OBJECTIVE →
Arrange the lines of the entries below as a JSON list of strings, one string per line with blank lines omitted, starting with the line containing "The height and" and continuing through the end of the entries. Leave the pictures out of the answer.

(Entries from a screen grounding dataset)
[Start]

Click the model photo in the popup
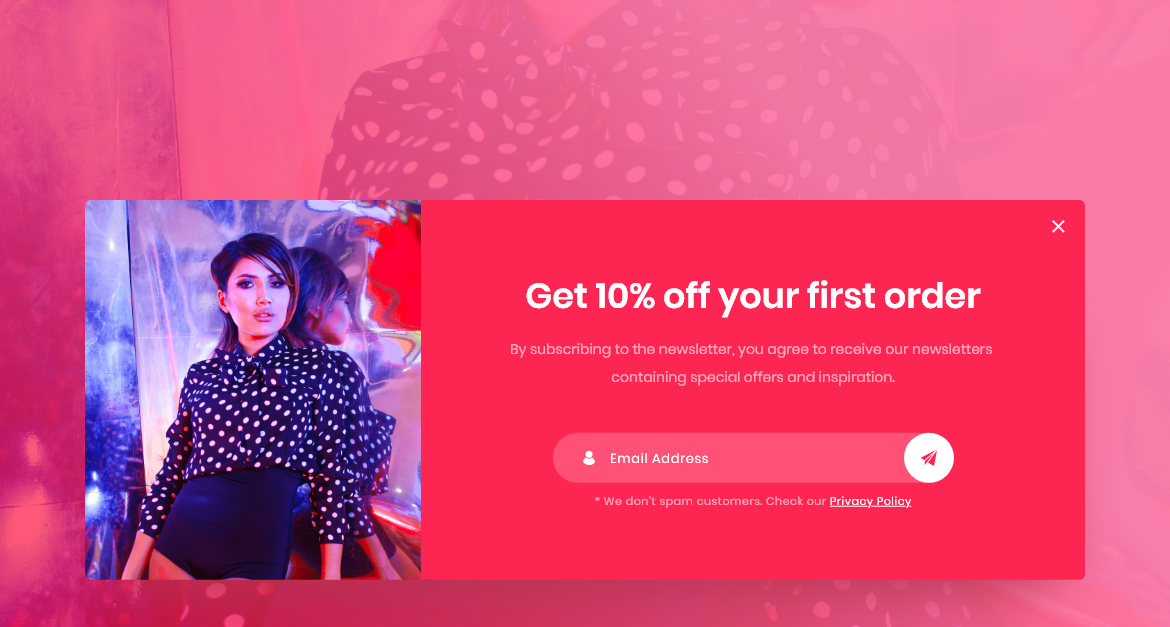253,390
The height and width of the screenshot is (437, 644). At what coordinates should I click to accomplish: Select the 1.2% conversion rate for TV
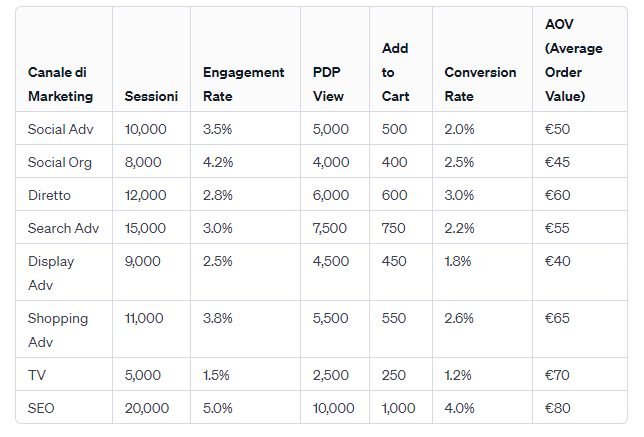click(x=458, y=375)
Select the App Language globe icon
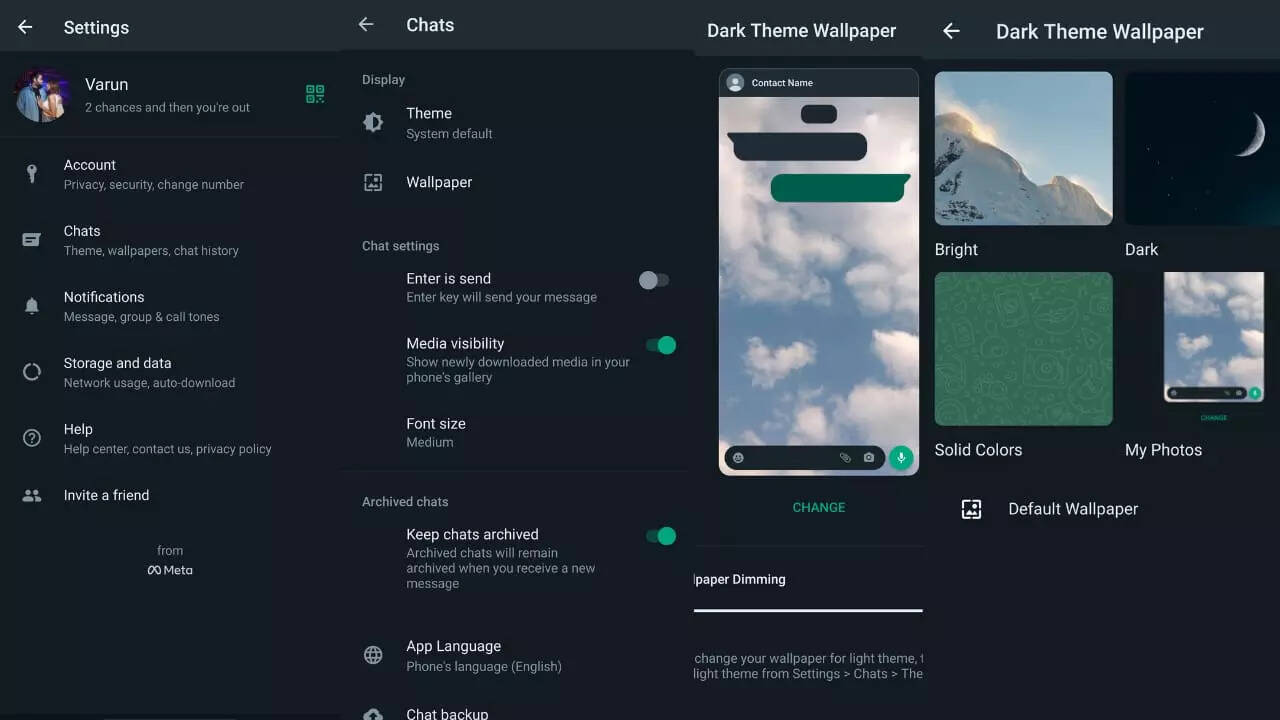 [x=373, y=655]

[End]

WORKED SOLUTION →
[
  "The height and width of the screenshot is (437, 644). At what coordinates should I click to accomplish: Select the 1.2% conversion rate for TV",
  "click(x=458, y=375)",
  "Select the App Language globe icon",
  " [x=373, y=655]"
]